Dobry chleb od dobrych ludzi
Ta piekarnia nie powstała w czasie wojny, ale to właśnie ten trudny czas wyzwolił w jej pracownikach ogrom dobra! Tak się zresztą nazywają: „Dobry chleb od dobrych ludzi”.
Piekarnia działa w Kijowie od pięciu lat i powstała, by dać pracę osobom z niepełnosprawnościami umysłowymi. Założył ją Władysław Małoszczanko. „Przed wojną dawaliśmy szansę socjalizacji osobom z autyzmem, zespołem Downa. Ale wojna wszystko zmieniła” – piszą na swoim profilu na Facebooku.
„Pomagamy każdemu”
Mimo wojny działają nadal, a „dobrzy ludzie” pieką teraz chleby dla walczących żołnierzy, policjantów, pacjentów szpitali i cywilów, którzy zdecydowali się zostać w mieście, m.in. dla dzieci ze specjalnych ośrodków wychowawczych. Wolontariusze dostarczają ich chleby także do schronów. „Teraz nie ma ważnych i nieistotnych zamówień – odpowiadamy na wszystkie i pomagamy każdemu” – zapewniają.
Odkąd wybuchła wojna, pracują zupełnie za darmo. Każdego dnia wypiekają od 400 do 800 bochenków!

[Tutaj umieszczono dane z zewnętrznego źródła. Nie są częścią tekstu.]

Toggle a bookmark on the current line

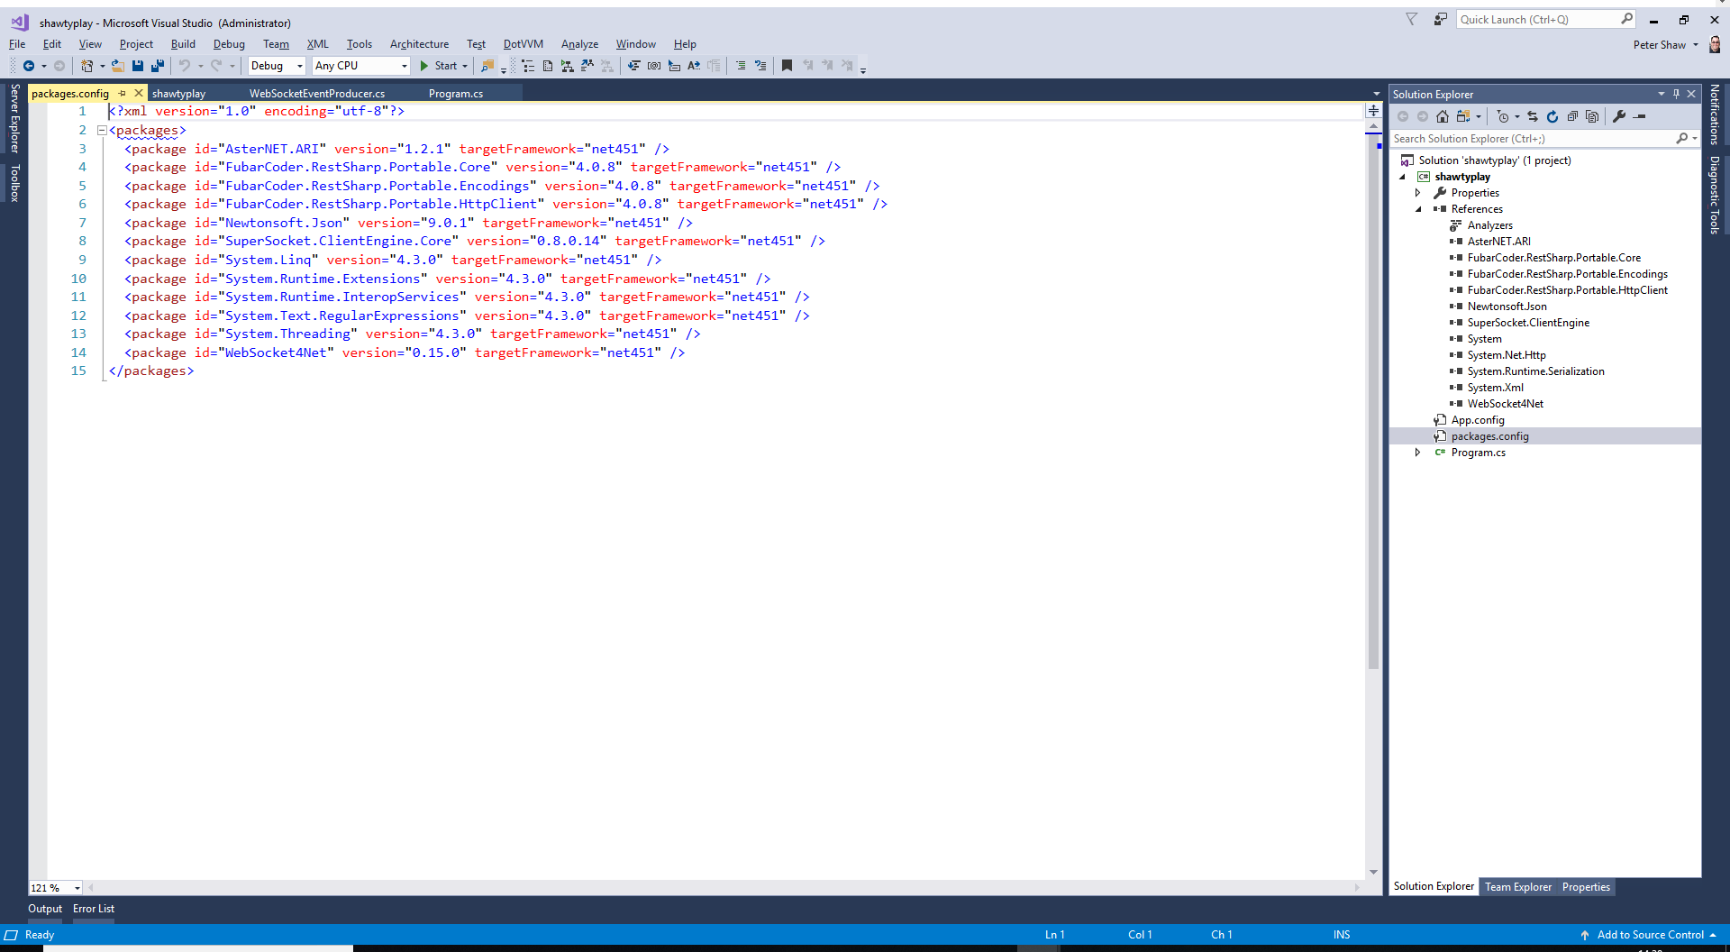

Piekarnia, która także przed wojną wspierała potrzebujących, m.in. osoby w kryzysie bezdomności, planuje wypożyczyć kolejny piec, by móc przygotowywać każdego dnia jeszcze więcej chlebów. „Wygramy! Trzymajcie się!” – piszą na Facebooku. Tam też można śledzić i wspierać ich pracę.